### WHAT THE EXERCISE ASKS
The complete set of records below must be repeated precisely as given.

Dataset entries:
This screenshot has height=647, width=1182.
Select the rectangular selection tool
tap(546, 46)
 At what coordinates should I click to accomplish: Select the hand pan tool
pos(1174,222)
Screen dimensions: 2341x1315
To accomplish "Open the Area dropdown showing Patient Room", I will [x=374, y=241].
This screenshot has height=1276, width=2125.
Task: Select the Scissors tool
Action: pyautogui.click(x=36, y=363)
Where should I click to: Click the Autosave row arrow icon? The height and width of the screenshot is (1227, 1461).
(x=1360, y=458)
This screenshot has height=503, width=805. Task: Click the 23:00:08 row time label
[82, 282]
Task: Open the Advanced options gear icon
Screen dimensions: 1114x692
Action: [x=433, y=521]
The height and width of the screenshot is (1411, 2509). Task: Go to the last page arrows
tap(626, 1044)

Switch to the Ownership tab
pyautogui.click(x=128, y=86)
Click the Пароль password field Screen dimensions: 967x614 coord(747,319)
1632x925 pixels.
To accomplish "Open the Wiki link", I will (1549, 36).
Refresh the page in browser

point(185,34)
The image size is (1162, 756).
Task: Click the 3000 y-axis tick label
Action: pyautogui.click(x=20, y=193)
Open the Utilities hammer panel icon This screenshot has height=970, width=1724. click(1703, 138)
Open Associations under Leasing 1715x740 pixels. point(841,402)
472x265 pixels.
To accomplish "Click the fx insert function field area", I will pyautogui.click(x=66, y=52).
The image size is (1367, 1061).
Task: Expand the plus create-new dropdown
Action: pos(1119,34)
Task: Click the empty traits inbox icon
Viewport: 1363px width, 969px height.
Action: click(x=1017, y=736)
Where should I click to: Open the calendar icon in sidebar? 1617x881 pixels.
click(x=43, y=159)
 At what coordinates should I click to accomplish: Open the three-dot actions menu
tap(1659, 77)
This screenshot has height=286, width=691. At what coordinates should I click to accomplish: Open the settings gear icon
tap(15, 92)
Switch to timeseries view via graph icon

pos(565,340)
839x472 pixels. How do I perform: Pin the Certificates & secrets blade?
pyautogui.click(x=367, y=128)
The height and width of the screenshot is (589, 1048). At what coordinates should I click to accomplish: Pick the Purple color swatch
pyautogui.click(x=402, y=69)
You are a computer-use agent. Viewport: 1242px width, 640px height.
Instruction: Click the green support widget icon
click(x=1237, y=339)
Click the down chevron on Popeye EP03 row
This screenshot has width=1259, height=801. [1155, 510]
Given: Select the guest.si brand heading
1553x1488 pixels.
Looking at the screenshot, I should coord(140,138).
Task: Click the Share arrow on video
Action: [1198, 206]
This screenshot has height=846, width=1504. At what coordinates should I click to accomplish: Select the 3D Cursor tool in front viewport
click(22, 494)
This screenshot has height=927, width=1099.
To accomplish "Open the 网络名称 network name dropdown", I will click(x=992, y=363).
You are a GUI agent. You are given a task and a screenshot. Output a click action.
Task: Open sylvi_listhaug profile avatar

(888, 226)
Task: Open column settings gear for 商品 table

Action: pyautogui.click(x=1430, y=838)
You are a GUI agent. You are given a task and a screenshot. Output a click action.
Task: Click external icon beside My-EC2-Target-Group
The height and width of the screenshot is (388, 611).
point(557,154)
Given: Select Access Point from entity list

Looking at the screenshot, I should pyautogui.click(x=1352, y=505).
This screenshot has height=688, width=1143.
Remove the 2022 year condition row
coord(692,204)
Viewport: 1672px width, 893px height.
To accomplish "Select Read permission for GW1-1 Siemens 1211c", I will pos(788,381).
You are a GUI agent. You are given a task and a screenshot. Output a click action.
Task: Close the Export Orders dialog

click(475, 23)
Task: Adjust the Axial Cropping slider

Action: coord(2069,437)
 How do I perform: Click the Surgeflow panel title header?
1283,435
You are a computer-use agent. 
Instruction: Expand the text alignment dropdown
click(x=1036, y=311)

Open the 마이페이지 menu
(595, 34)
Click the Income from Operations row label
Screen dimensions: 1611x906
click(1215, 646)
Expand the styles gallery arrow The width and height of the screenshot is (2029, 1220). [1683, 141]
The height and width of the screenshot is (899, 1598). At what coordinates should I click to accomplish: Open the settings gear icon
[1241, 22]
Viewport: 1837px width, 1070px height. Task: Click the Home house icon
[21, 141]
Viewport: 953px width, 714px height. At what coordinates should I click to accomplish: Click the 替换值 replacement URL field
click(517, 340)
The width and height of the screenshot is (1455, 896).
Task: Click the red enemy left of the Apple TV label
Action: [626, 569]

### WRITTEN SOLUTION
This screenshot has height=647, width=1182.
Select the rectangular selection tool
tap(546, 46)
 At what coordinates should I click to accomplish: Select the hand pan tool
pos(1174,222)
Screen dimensions: 2341x1315
To accomplish "Open the Area dropdown showing Patient Room", I will [x=374, y=241].
This screenshot has height=1276, width=2125.
Task: Select the Scissors tool
Action: pyautogui.click(x=36, y=363)
Where should I click to: Click the Autosave row arrow icon? The height and width of the screenshot is (1227, 1461).
(x=1360, y=458)
This screenshot has height=503, width=805. Task: Click the 23:00:08 row time label
[82, 282]
Task: Open the Advanced options gear icon
Screen dimensions: 1114x692
Action: [x=433, y=521]
The height and width of the screenshot is (1411, 2509). Task: Go to the last page arrows
tap(626, 1044)

Switch to the Ownership tab
pyautogui.click(x=128, y=86)
Click the Пароль password field Screen dimensions: 967x614 coord(747,319)
1632x925 pixels.
To accomplish "Open the Wiki link", I will (1549, 36).
Refresh the page in browser

point(185,34)
The image size is (1162, 756).
Task: Click the 3000 y-axis tick label
Action: pyautogui.click(x=20, y=193)
Open the Utilities hammer panel icon This screenshot has height=970, width=1724. click(1703, 138)
Open Associations under Leasing 1715x740 pixels. point(841,402)
472x265 pixels.
To accomplish "Click the fx insert function field area", I will pyautogui.click(x=66, y=52).
The image size is (1367, 1061).
Task: Expand the plus create-new dropdown
Action: pos(1119,34)
Task: Click the empty traits inbox icon
Viewport: 1363px width, 969px height.
Action: click(x=1017, y=736)
Where should I click to: Open the calendar icon in sidebar? 1617x881 pixels.
click(x=43, y=159)
 At what coordinates should I click to accomplish: Open the three-dot actions menu
tap(1659, 77)
This screenshot has height=286, width=691. At what coordinates should I click to accomplish: Open the settings gear icon
tap(15, 92)
Switch to timeseries view via graph icon

pos(565,340)
839x472 pixels. How do I perform: Pin the Certificates & secrets blade?
pyautogui.click(x=367, y=128)
The height and width of the screenshot is (589, 1048). At what coordinates should I click to accomplish: Pick the Purple color swatch
pyautogui.click(x=402, y=69)
You are a computer-use agent. Viewport: 1242px width, 640px height.
Instruction: Click the green support widget icon
click(x=1237, y=339)
Click the down chevron on Popeye EP03 row
This screenshot has width=1259, height=801. [1155, 510]
Given: Select the guest.si brand heading
1553x1488 pixels.
Looking at the screenshot, I should coord(140,138).
Task: Click the Share arrow on video
Action: [1198, 206]
This screenshot has height=846, width=1504. At what coordinates should I click to accomplish: Select the 3D Cursor tool in front viewport
click(22, 494)
This screenshot has height=927, width=1099.
To accomplish "Open the 网络名称 network name dropdown", I will click(x=992, y=363).
You are a GUI agent. You are given a task and a screenshot. Output a click action.
Task: Open sylvi_listhaug profile avatar

(888, 226)
Task: Open column settings gear for 商品 table

Action: pyautogui.click(x=1430, y=838)
You are a GUI agent. You are given a task and a screenshot. Output a click action.
Task: Click external icon beside My-EC2-Target-Group
The height and width of the screenshot is (388, 611).
point(557,154)
Given: Select Access Point from entity list

Looking at the screenshot, I should pyautogui.click(x=1352, y=505).
This screenshot has height=688, width=1143.
Remove the 2022 year condition row
coord(692,204)
Viewport: 1672px width, 893px height.
To accomplish "Select Read permission for GW1-1 Siemens 1211c", I will pos(788,381).
You are a GUI agent. You are given a task and a screenshot. Output a click action.
Task: Close the Export Orders dialog

click(475, 23)
Task: Adjust the Axial Cropping slider

Action: coord(2069,437)
 How do I perform: Click the Surgeflow panel title header?
1283,435
You are a computer-use agent. 
Instruction: Expand the text alignment dropdown
click(x=1036, y=311)

Open the 마이페이지 menu
(595, 34)
Click the Income from Operations row label
Screen dimensions: 1611x906
click(1215, 646)
Expand the styles gallery arrow The width and height of the screenshot is (2029, 1220). [1683, 141]
The height and width of the screenshot is (899, 1598). At what coordinates should I click to accomplish: Open the settings gear icon
[1241, 22]
Viewport: 1837px width, 1070px height. Task: Click the Home house icon
[21, 141]
Viewport: 953px width, 714px height. At what coordinates should I click to accomplish: Click the 替换值 replacement URL field
click(517, 340)
The width and height of the screenshot is (1455, 896).
Task: Click the red enemy left of the Apple TV label
Action: [626, 569]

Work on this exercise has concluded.